Le marché des bureaux de la métropole rouennaise poursuit sa mutation. Si les volumes de transactions restent mesurés, la nature de la demande évolue nettement : les entreprises recherchent des surfaces plus qualitatives, quitte à réduire leur emprise au sol.
Moins de mètres carrés, mais mieux pensés
La généralisation du travail hybride a rebattu les cartes. Les directions immobilières arbitrent en faveur d'espaces flexibles, bien desservis par les transports en commun et conformes aux nouvelles exigences environnementales. Les immeubles récents ou restructurés concentrent l'essentiel des signatures, tandis que les actifs vieillissants peinent à trouver preneur sans travaux.

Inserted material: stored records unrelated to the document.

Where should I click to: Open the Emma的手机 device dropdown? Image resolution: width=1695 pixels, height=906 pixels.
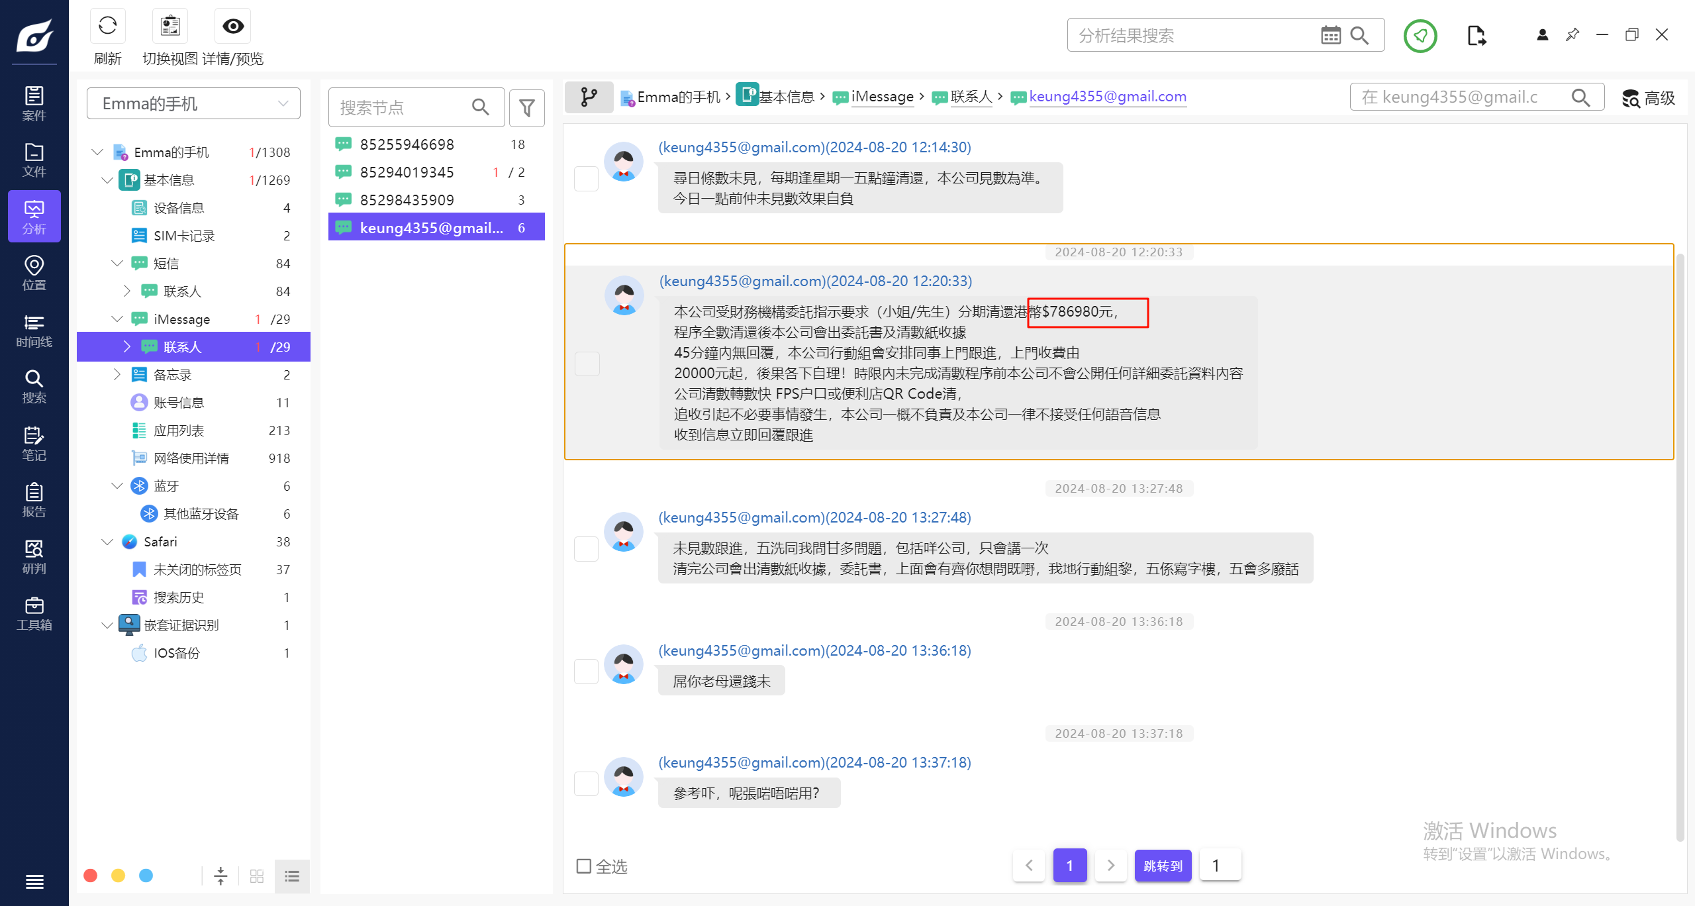tap(193, 104)
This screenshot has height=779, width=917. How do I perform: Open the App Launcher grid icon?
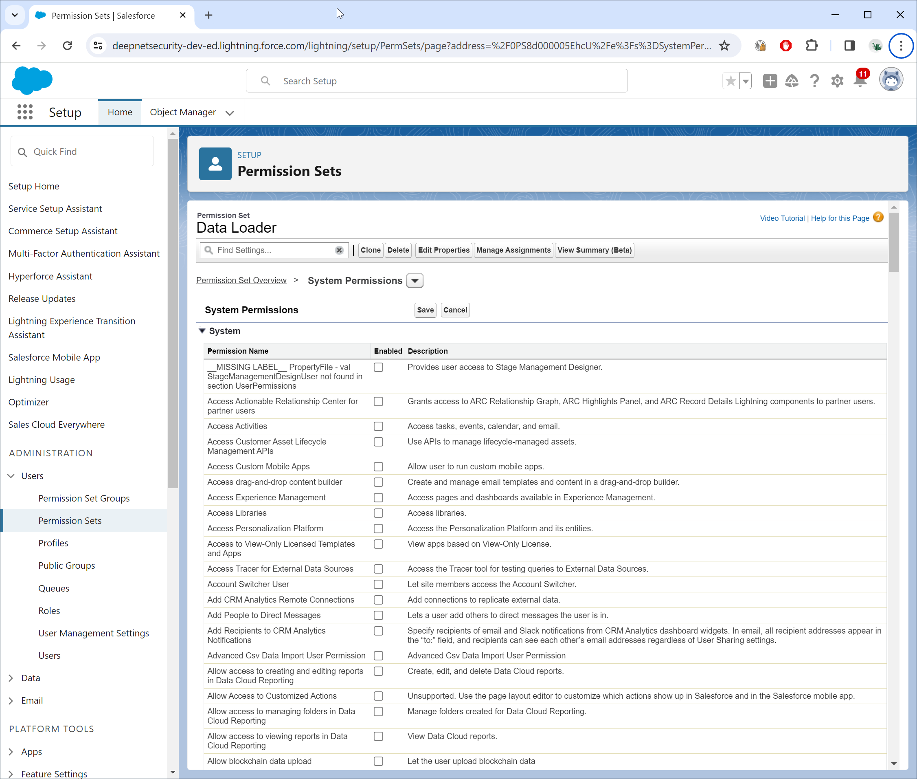coord(25,112)
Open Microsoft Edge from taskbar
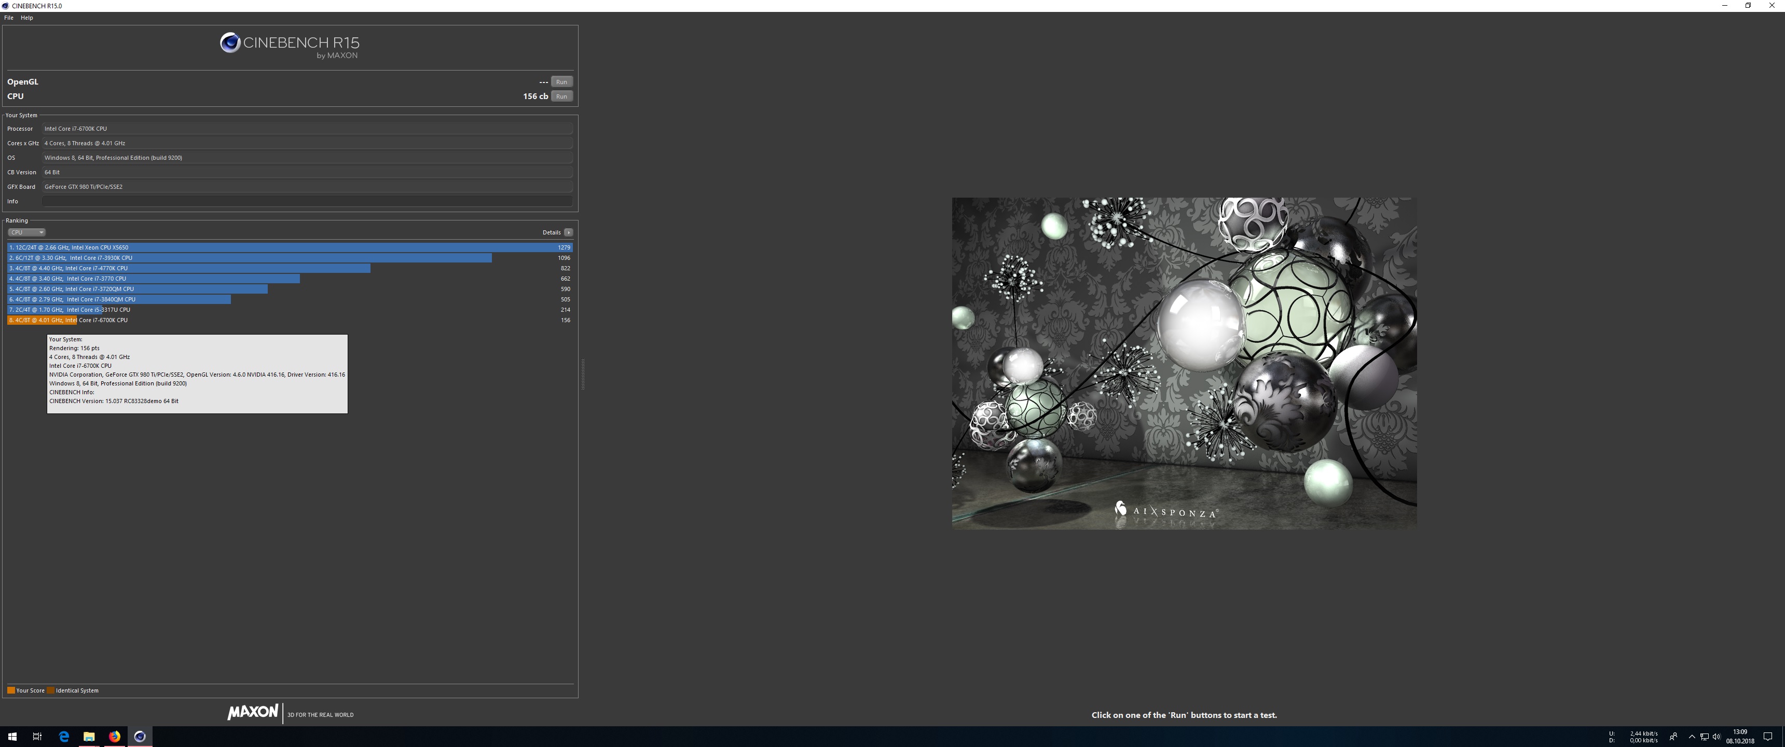Image resolution: width=1785 pixels, height=747 pixels. [64, 737]
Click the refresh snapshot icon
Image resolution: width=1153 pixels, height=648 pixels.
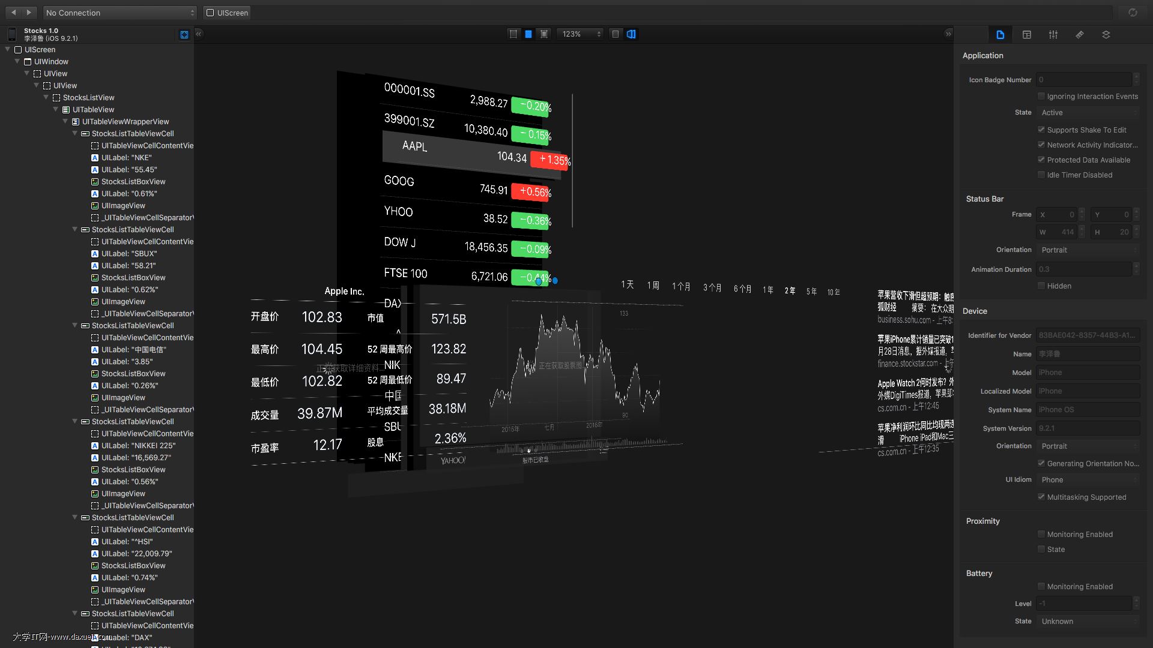(1132, 13)
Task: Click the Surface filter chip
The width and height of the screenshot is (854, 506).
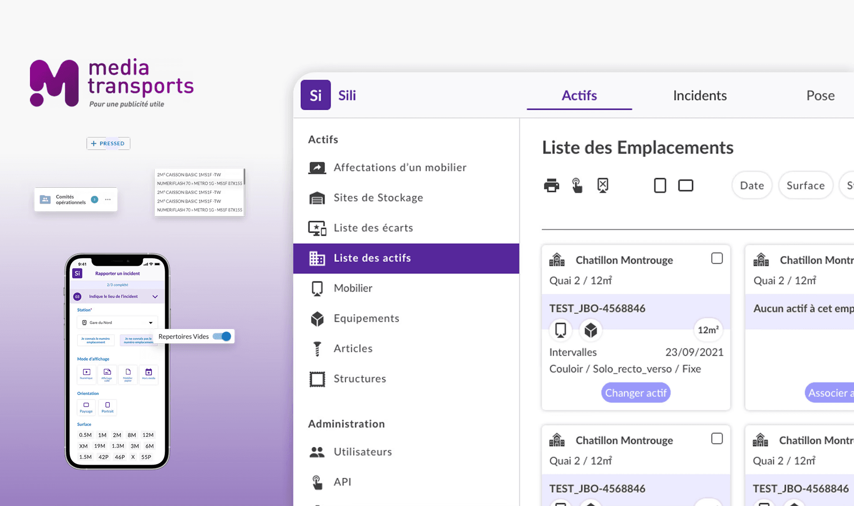Action: [805, 186]
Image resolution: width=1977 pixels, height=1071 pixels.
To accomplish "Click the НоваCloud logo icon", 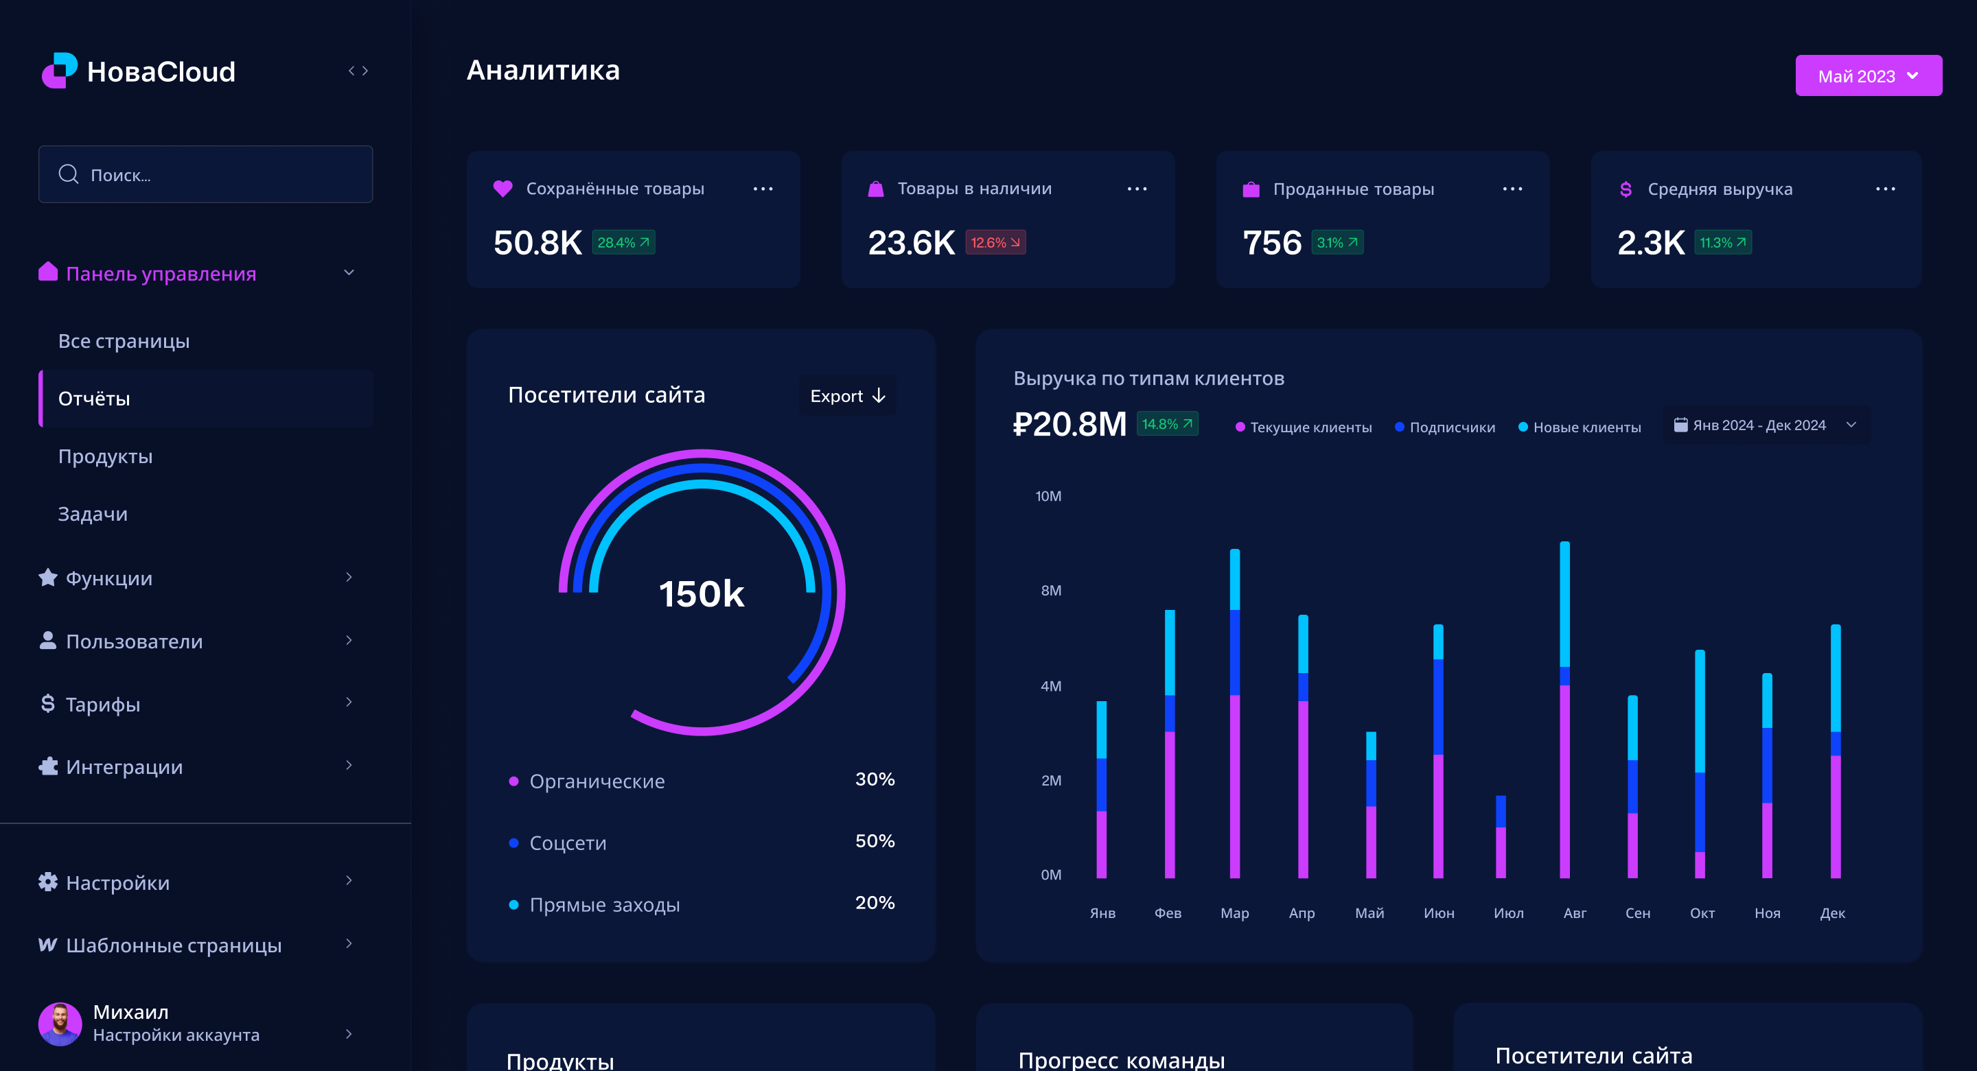I will click(59, 71).
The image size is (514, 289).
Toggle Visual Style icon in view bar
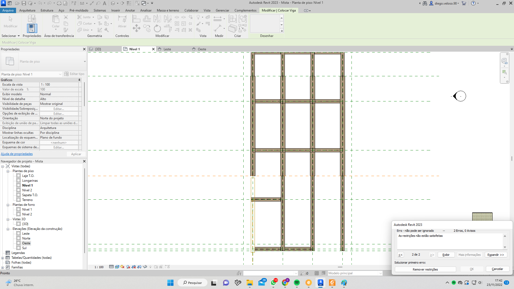click(x=117, y=267)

« Les entreprises ne cherchent plus des mètres carrés, elles cherchent un outil au service de leur marque employeur », analyse un dirigeant du secteur.
La rénovation, principal gisement d'activité
Pour les professionnels de l'immobilier tertiaire, la transformation du parc existant représente le principal chantier des années à venir. Les obligations réglementaires de réduction des consommations énergétiques poussent les propriétaires à engager des programmes de rénovation ambitieux.
Un mouvement qui devrait alimenter durablement l'activité des acteurs locaux du bâtiment et de l'ingénierie.